There's a place called Ghettoside. It has a culture and geography all its own. People who live south of the Ten in L.A. know their world is different from the rest of America. Here, black men murder black men, at a rate astronomically higher than the rest of the country. Here, the law is the the law of the street; the LAPD has a herculean task to enforce the laws the rest of the country follows. Into this mix journalist Jill Leovy embedded herself. Ghettoside: A True Story of Murder in America is her account.
Leovy gives a fly-on-the-wall look into the LAPD's investigative unit in South Los Angeles. She introduces the detectives, recounts their office politics and personal struggles, takes the reader into the interrogation room and the court room, and rides along on the city streets. Her focus is the LAPD, but in the course of her telling, she gives insights into gang culture and street life. For most readers, this alone will be enlightening.
Her story centers around the murder investigation of a detective's son. While many LAPD cops in South Los Angeles chose to commute from the suburbs, Wally Tennelle lived right in the neighborhood he patrolled. After years of investigating gangs, his work hit home when his own son was killed in a gang shooting. Due to the dogged determination of his colleagues, the killers were found and sentenced.

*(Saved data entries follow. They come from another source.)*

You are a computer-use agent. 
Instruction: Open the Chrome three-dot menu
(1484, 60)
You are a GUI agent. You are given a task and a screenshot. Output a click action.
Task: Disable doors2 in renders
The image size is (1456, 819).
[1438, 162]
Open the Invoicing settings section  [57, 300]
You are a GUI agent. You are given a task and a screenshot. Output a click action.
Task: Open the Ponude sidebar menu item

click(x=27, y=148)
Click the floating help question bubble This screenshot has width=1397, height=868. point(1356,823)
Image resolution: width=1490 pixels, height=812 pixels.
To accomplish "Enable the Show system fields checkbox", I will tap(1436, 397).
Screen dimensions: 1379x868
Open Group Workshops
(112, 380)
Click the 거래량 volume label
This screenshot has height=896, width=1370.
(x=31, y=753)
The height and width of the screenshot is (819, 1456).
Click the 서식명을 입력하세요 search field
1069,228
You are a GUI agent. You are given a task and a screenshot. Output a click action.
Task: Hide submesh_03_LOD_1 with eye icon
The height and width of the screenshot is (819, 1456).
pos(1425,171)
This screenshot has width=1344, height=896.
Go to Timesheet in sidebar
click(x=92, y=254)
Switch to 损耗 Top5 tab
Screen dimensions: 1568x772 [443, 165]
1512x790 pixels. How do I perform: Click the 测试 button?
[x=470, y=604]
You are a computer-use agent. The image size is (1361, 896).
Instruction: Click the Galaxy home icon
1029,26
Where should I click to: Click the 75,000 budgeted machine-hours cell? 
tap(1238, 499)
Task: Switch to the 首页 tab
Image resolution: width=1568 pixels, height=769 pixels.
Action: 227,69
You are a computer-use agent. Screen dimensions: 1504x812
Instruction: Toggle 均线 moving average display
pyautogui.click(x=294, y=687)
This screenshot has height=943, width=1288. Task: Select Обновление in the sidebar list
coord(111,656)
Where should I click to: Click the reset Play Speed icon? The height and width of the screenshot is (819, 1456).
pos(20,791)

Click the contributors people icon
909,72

Leovy tells personal stories, putting names and faces to statistics and stereotypes. Reading something like this should be myth-dispelling. But I found it to reinforce much of what is popularly believed about South L.A. and the monster of black-on-black violence. Black men kill black men indiscriminately. There's no way around it. Their gangs are idiotic. Murderous feuds get started over the most petty offenses: walking down the street with the wrong color bandanna hanging out of your pocket. Wearing another team's baseball cap. And they don't quit; conflicts escalate way out of proportion to the original offense. It's incredibly stupid. I fail to understand why these gang members fail to understand that the retaliatory way of life comes back to them. They cause mourning; they will mourn. Innocent victims get killed.
The strength of Leovy's book is that she focuses on the detectives who work amid this reality. Tennelle's perspective was shaped by one detective's comment about a murdered prostitute: "She ain't a whore no more. She some daddy's baby." That became his philosophy. "The homicide detective's call was to treat each victim, no matter how deep their criminal involvement, as the purest angel. The murdered were inviolate."
Leovy reports instances of racism and indifference to residents of South LA among the LAPD. But the main players in Ghettoside display a remarkable commitment to their jobs and, more importantly, to justice. They share Tennelle's philosophy and express a desire for people who live Ghettoside to have the best police and best investigators as possible. Just because a black man kills a black man doesn't mean the victim's family doesn't deserve compassion and a dogged determination to find the killer.
Ghettoside is eye-opening to readers who don't live in Ghettoside. Leovy's attention to detail and sharp journalistic skills, not to mention her compassion and sense of justice, put the issue of black-on-black violence on the front burner. Like the dedicated detectives of LAPD, we must not ignore the monster.
Thanks to NetGalley and the publisher for the complimentary electronic review copy!